Electro-Rallye du Chablais: une première suisse et probablement au monde.

 

Avec au volant des personnalités politiques, des journalistes et des conducteurs lambda, huit équipages avaient pour mission de boucler les différentes spéciales du 15e Rallye du Chablais, en affichant une vitesse moyenne au plus près de 49 km/h et en consommant le moins d’énergie possible.
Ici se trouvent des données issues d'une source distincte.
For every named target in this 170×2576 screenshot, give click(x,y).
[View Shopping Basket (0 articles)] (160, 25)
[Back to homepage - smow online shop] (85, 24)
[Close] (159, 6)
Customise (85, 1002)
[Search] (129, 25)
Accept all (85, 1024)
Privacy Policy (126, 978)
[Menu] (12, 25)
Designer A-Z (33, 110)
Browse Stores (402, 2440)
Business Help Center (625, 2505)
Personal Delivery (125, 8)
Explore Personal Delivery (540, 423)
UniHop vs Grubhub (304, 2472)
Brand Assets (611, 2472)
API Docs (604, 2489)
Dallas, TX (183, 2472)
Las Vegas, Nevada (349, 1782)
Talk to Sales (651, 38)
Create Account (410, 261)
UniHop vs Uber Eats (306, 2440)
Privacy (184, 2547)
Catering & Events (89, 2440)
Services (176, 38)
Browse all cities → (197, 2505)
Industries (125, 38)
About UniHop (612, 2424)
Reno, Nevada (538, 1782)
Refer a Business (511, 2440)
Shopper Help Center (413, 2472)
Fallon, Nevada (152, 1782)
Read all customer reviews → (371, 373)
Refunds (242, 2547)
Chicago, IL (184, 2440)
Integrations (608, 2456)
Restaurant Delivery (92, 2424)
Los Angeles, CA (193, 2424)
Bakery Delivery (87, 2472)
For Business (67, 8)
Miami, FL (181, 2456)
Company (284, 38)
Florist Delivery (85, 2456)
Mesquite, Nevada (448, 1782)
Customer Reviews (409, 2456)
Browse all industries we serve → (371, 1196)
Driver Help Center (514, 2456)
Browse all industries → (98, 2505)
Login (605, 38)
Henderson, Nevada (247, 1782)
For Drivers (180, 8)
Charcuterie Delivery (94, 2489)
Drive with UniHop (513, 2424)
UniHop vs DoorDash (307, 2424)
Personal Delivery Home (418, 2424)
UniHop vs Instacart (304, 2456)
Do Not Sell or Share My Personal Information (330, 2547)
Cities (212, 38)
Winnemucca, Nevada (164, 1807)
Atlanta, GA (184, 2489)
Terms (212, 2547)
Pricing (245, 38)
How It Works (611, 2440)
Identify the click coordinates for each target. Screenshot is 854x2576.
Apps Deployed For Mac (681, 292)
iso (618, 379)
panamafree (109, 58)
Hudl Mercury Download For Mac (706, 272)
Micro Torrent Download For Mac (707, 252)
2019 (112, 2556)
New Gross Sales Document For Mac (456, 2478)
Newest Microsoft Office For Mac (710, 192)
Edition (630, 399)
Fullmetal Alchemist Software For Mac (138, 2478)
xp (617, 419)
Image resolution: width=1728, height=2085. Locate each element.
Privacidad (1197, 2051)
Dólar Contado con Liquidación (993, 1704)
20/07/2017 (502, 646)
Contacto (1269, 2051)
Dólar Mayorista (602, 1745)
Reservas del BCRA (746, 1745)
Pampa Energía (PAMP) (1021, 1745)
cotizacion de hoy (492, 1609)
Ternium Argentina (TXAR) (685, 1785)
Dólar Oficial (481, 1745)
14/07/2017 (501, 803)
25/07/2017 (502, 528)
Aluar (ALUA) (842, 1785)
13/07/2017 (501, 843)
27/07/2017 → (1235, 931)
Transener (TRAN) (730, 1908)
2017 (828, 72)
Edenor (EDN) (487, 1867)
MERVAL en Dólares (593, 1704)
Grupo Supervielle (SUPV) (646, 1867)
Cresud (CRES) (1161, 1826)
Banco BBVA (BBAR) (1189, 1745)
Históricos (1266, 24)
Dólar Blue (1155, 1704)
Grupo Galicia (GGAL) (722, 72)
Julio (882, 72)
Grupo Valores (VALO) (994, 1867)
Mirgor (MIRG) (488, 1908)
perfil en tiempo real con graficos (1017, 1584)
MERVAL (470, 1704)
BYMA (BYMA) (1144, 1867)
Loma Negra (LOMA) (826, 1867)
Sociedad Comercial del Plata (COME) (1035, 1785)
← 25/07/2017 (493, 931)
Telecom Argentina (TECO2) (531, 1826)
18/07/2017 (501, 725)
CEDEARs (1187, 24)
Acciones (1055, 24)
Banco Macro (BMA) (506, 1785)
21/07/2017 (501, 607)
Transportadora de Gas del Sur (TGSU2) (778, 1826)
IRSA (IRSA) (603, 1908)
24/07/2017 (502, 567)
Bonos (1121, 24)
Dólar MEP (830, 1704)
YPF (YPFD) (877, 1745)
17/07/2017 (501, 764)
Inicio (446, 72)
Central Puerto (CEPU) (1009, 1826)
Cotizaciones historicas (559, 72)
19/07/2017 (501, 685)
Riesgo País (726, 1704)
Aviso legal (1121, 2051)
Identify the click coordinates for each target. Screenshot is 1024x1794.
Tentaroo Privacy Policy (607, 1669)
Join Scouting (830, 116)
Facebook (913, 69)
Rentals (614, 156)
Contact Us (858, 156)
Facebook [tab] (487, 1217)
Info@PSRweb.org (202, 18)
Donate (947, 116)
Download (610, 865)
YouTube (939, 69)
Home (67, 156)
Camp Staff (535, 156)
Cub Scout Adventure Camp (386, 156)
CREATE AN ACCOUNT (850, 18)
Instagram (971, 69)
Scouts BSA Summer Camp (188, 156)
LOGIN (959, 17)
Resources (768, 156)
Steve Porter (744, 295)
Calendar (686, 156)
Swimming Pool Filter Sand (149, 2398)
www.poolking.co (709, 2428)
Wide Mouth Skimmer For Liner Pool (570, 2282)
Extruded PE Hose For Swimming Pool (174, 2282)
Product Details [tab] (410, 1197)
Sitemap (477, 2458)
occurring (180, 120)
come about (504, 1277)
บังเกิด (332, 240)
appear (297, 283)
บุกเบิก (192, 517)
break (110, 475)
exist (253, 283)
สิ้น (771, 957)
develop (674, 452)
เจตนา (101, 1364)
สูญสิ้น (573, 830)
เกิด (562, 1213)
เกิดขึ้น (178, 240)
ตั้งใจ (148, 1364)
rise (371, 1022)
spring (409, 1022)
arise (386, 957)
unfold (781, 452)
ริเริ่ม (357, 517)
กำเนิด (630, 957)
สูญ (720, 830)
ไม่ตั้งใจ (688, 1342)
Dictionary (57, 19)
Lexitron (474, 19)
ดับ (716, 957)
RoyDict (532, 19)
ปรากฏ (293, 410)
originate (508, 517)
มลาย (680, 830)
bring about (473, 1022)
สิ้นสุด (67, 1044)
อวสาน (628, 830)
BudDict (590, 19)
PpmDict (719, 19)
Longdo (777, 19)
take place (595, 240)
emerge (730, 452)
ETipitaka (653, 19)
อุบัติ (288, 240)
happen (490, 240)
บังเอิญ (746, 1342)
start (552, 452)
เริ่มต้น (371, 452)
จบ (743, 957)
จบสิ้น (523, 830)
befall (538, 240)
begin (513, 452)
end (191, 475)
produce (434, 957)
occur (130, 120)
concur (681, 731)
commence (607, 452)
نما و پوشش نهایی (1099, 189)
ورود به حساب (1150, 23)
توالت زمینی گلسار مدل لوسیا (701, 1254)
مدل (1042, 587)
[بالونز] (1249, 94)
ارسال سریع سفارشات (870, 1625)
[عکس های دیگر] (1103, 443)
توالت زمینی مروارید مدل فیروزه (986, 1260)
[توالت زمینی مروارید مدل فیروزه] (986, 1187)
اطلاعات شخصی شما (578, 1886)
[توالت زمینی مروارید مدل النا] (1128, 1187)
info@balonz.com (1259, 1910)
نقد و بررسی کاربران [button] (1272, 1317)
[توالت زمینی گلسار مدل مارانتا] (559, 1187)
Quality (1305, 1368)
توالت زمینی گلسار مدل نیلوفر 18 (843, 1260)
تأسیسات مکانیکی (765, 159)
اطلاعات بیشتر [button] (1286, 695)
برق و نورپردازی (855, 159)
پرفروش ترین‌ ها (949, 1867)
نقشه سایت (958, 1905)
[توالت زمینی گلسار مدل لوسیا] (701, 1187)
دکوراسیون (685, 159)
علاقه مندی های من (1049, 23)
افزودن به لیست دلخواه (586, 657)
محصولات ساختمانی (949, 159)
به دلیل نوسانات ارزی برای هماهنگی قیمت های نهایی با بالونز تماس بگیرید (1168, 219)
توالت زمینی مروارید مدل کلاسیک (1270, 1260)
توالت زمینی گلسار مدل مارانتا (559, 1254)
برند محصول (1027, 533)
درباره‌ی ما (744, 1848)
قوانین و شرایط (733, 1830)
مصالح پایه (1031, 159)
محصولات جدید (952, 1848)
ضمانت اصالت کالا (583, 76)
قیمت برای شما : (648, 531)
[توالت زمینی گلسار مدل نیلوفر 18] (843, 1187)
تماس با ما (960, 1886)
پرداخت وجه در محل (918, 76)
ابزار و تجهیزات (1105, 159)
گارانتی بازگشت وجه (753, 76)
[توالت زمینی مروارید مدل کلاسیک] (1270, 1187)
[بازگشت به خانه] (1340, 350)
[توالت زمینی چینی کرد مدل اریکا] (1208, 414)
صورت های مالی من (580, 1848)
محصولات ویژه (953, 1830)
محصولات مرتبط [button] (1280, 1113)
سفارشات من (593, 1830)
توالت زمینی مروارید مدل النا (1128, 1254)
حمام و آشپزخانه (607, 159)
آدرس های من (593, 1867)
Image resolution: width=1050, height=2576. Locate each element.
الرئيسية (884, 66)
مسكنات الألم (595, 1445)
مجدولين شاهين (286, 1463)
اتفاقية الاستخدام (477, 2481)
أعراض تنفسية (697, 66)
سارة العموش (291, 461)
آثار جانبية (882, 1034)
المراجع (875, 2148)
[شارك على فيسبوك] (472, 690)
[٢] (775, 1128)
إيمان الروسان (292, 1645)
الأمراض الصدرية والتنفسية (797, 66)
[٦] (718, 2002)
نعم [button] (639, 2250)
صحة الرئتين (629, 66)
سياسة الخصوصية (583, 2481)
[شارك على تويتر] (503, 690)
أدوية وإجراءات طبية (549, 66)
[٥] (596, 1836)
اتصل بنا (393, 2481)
Tel était le défi qui leur était proposé, vendredi et samedi, lors de la 1re édition de l’Electro-Rallye du Chablais, avec un maître-mot pour ces deux jours de compétition: la régularité.

De la Renault Zoé à l’Opel Ampera, en passant par une Tesla ou une Nissan, les huit voitures en course étaient 100% électriques. «Avec cette épreuve nous poursuivons plusieurs buts: prouver que ces véhicules sont capables d’emprunter les mêmes routes que les bolides qui participent au Rallye du Chablais; que leur autonomie permet tout à fait de tenir la distance; et, s’il le fallait, démocratiser leur usage», commente Jean-Thierry Vacheron, directeur de course.

Encore un peu de patience

Si le challenge ne concernait pas la vitesse pure, c’est que le règlement ne le permet pas encore. En effet, pour des raisons de sécurité, les rallyes – au sens traditionnel du terme – de voitures électriques ne sont pas autorisés par la Fédération internationale de l’automobile. Mais François Randin, CEO et fondateur de Green Motion, le leader suisse des bornes de rechargement, ne désespère pas: «Pour l’année prochaine, je ne crois pas que nous puissions déjà le faire. Mais d’ici à deux ou trois ans, qui sait?»

Les participants ont toutefois fortement apprécié l’expérience. Et la possibilité de tester ces véhicules sur des routes fermées à la circulation on a convaincu pus d’un. «Ma prochaine voiture sera électrique», affirmait l’un des pilotes, au terme de la première journée.